**Work instructions**
Starting at the line that contains "Given: Click checkmark" in the listing below, write out every line word for word until you have written the line that contains "Click the hatched".

═══ Data ═══

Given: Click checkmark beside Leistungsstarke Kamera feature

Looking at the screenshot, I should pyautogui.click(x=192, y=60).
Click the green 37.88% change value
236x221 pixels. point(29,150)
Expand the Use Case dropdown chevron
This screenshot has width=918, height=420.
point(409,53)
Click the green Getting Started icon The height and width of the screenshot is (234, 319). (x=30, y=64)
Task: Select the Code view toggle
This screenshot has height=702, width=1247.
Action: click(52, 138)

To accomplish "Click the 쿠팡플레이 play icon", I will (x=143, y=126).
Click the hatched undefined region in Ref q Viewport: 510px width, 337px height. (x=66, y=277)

═══
═══ Data ═══

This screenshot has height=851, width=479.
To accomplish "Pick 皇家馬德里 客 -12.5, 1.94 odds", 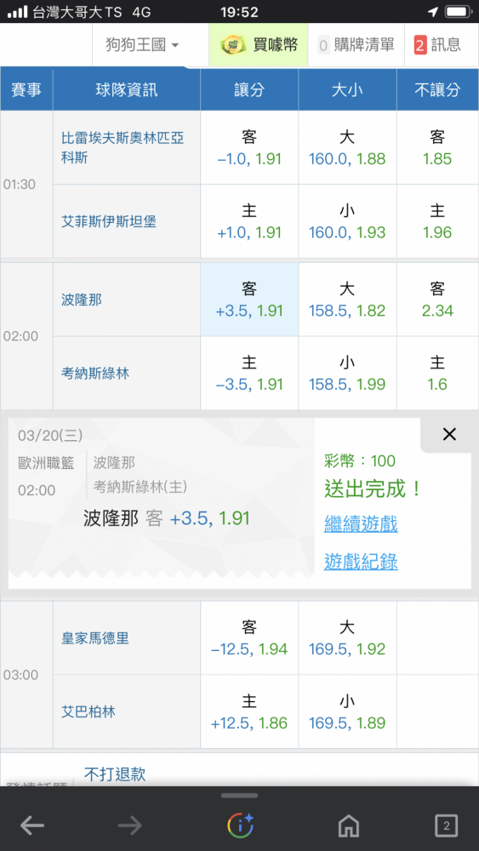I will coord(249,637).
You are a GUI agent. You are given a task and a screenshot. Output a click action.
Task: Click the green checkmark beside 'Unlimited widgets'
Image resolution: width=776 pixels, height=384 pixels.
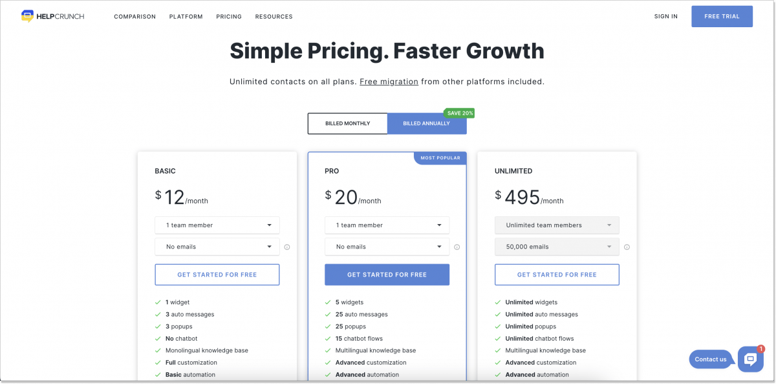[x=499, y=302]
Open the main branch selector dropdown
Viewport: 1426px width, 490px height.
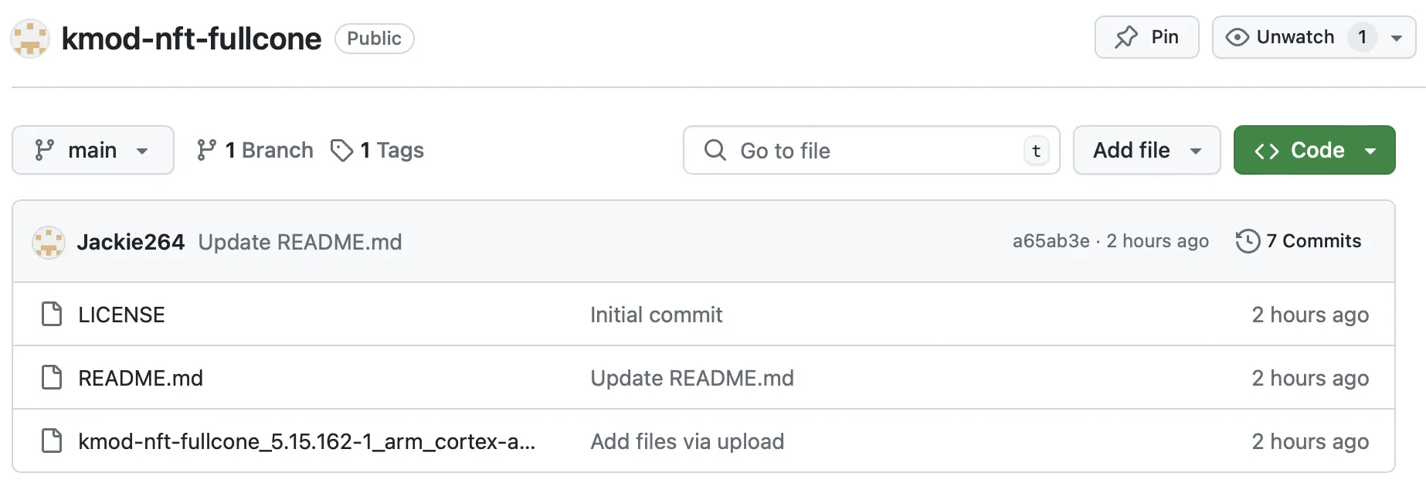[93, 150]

═══

**Answer space**
Given: Click checkmark beside Leistungsstarke Kamera feature

Looking at the screenshot, I should pyautogui.click(x=192, y=60).
Click the green 37.88% change value
236x221 pixels. point(29,150)
Expand the Use Case dropdown chevron
This screenshot has width=918, height=420.
point(409,53)
Click the green Getting Started icon The height and width of the screenshot is (234, 319). (x=30, y=64)
Task: Select the Code view toggle
This screenshot has height=702, width=1247.
Action: click(52, 138)

To accomplish "Click the 쿠팡플레이 play icon", I will (x=143, y=126).
Click the hatched undefined region in Ref q Viewport: 510px width, 337px height. (x=66, y=277)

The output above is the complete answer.